Chief Constable Mark Gilmore, who is retiring from the service.

Despite being told he had no criminal case to answer last April and having his suspension lifted, he has yet to return to his post and has since been the subject of a misconduct investigation by Lancashire Police.

In a statement released after 6pm today, the office of West Yorkshire’s Police and Crime Commissioner Mark Burns-Williamson said it had “received notification from Chief Constable Mark Gilmore of his intention to retire from the service”.

It added: “A recruitment process will begin in due course but in the meantime Dee Collins will continue in post as Temporary Chief Constable of West Yorkshire.”

The statement did not give any further information about the reason for Mr Gilmore’s decision or the status of the investigation by Lancashire Police. No-one was available in the PCC’s office to provide further details this evening.

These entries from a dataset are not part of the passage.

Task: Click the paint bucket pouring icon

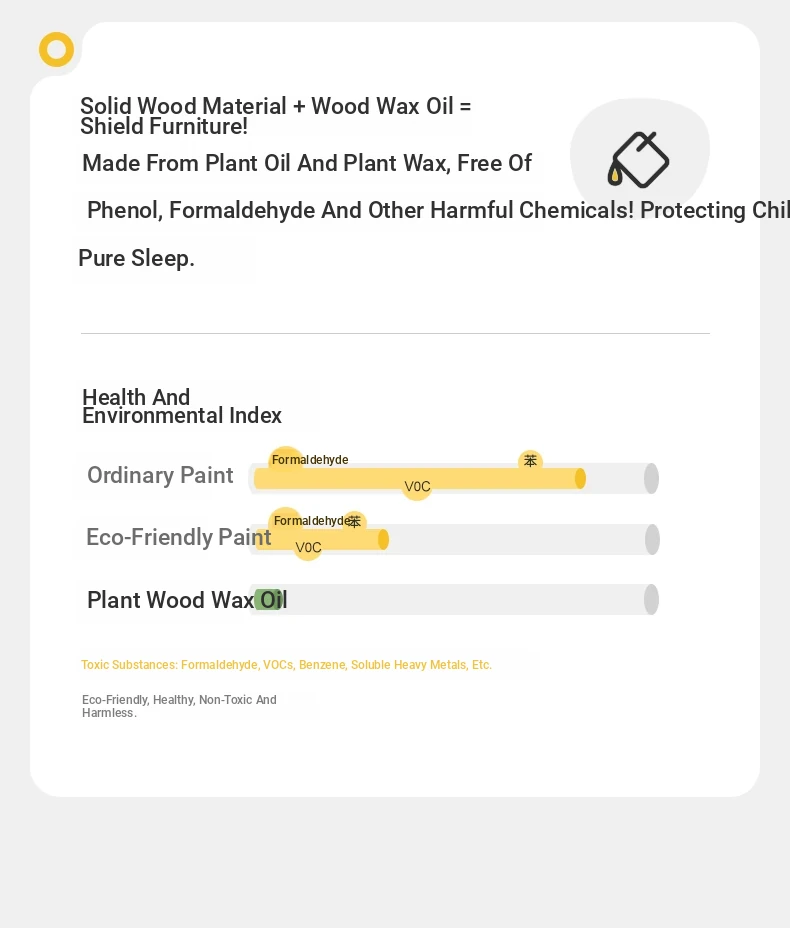Action: [x=639, y=160]
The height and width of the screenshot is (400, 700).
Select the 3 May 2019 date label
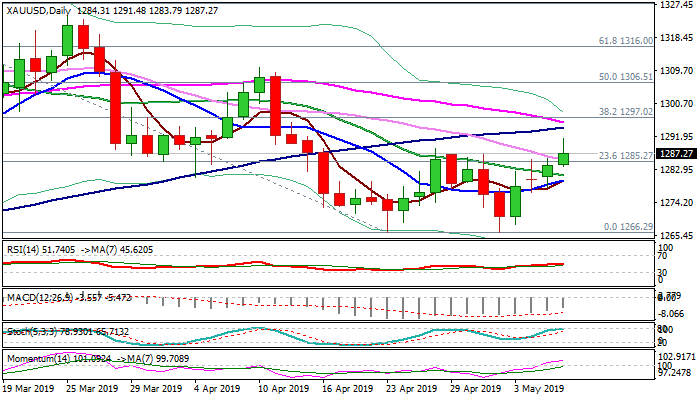tap(538, 389)
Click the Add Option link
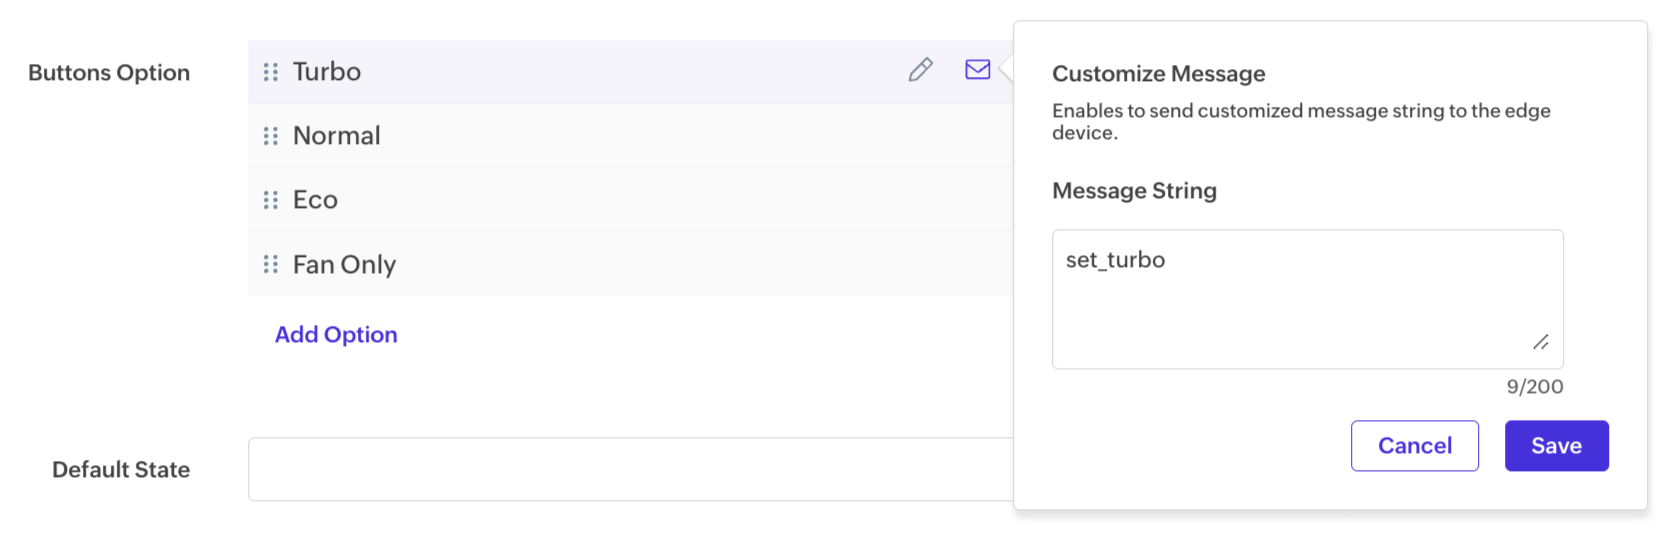 pos(336,335)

A recruitment process will begin in due course but in the meantime Dee Collins will continue in post as Temporary Chief Constable of West Yorkshire.

Statement from office of West Yorkshire PCC

Members of the police and crime panel, the body that scrutinises crime commissioner Mark Burns-Williamson, have not yet been briefed about the reason behind Mr Gilmore’s retirement.

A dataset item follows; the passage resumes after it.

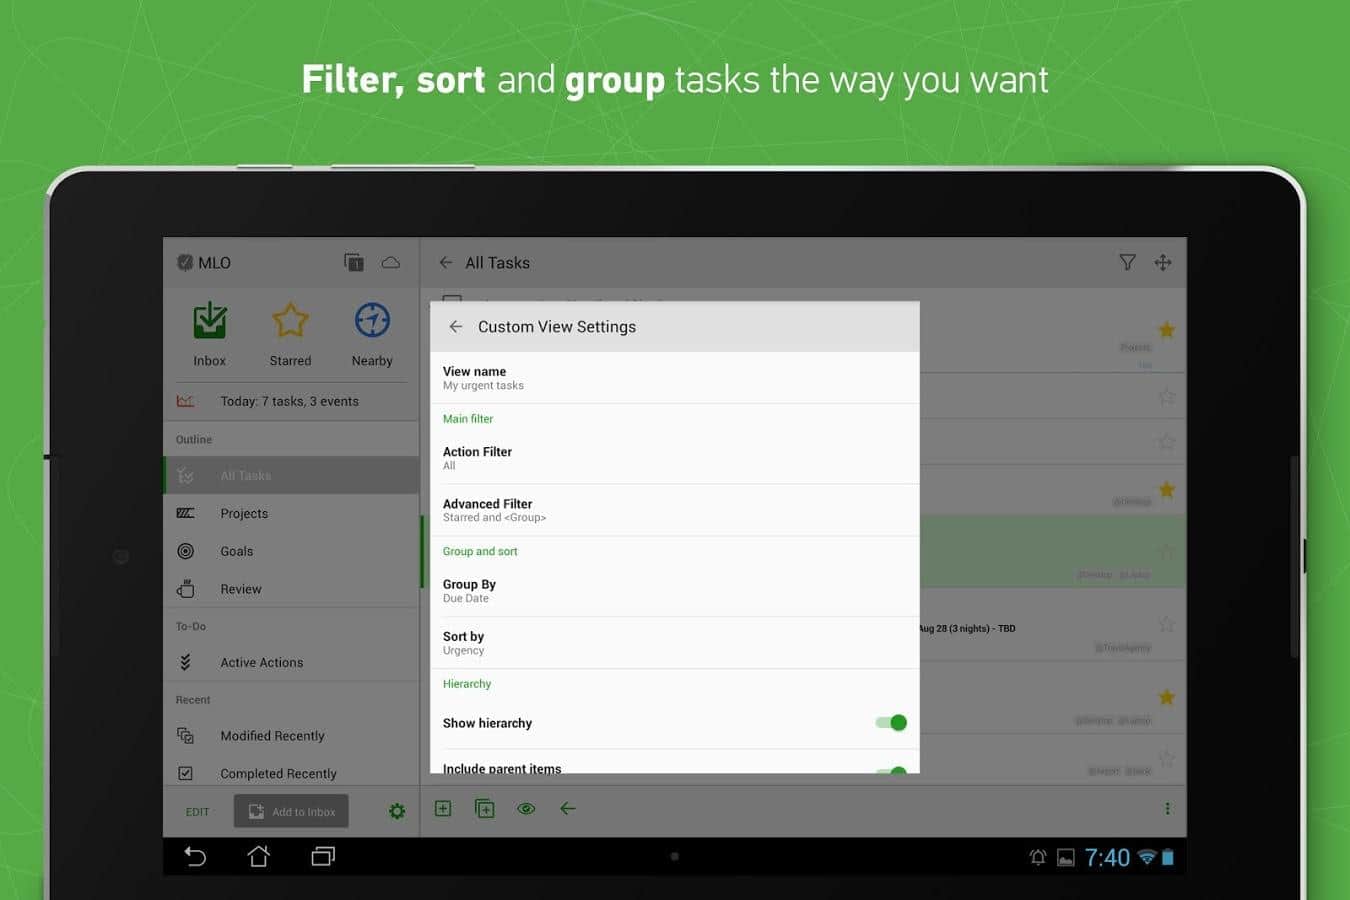The height and width of the screenshot is (900, 1350).
Task: Toggle the Show hierarchy switch
Action: tap(890, 723)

Chair Alison Lowe, a Leeds councillor, said Mr Burns-Williamson was currently on holiday and that she didn’t expect to be briefed by him until the next meeting of the police and crime panel meeting in September.

Coun Lowe said: “I know that the [Lancashire Police misconduct] report is due. I don’t know if it has been delivered.

“The last time I spoke to Mark Burns-Williamson he said he expected it at the end of June.”

She said she was unable to comment on the reasons why Mr Gilmore retired, and did not know if there was “a link with disciplinary”.

But she added: “It is a positive thing for West Yorkshire that we will be able to move on from the last two years and find a permanent chief constable.”

After his suspension was lifted last year following the decision by prosecutors in Northern Ireland, Mr Gilmore has been working on a “transition project” for the National Police Chiefs’ Council, the successor body to the Association of Chief Police Officers.

The staff association representing senior officers said in May that he “remains committed to serving the communities of West Yorkshire” and wants the matter to be “resolved as soon as possible”.

At that point, Mr Mark Burns-Williamson said the Lancashire investigation was “due to report back in the near future”.

A spokeswoman said: “The IPCC decided that this matter should be subject to a local investigation and Lancashire Constabulary agreed to conduct this investigation on behalf of the Police and Crime Commissioner.

“They have kept the PCC fully briefed on the progress and direction of their independent investigation and they are due to report back in the near future. “Mark Gilmore has been temporarily redeployed to work with the National Police Chiefs’ Council while the investigation takes place. It would be inappropriate to comment any further at this stage.”

Chief Constable Mark Polin, chairman of the Chief Police Officers’ Staff Association, said in May: “Mark Gilmore remains committed to working alongside the police and crime commissioner to serve the communities of West Yorkshire. “We are disappointed at the length of time the investigation has taken, which follows satisfactory resolution of the Northern Ireland and IPCC investigations, and Mr Gilmore looks forward to this matter being resolved as soon as possible.”

The decision not to prosecute Mr Gilmore was announced last April by prosecutors, who said there was “insufficient evidence to provide a reasonable prospect of conviction.”

Mr Gilmore, who grew up in Belfast and spent most of his career there, was one of several officers who faced claims including bribery, misconduct in public office and procuring misconduct in public office.

He was suspended on full pay in June 2014 – a little over a year after his appointment – when details of the investigation came to light. Mr Burns-Williamson said the suspension was “a necessity in the public interest until the full facts have been established”.

Dee Collins took over as Temporary Chief Constable. At the time of his suspension, Mr Gilmore, who attended police interview in Belfast voluntarily, insisted he had always acted with honesty and integrity.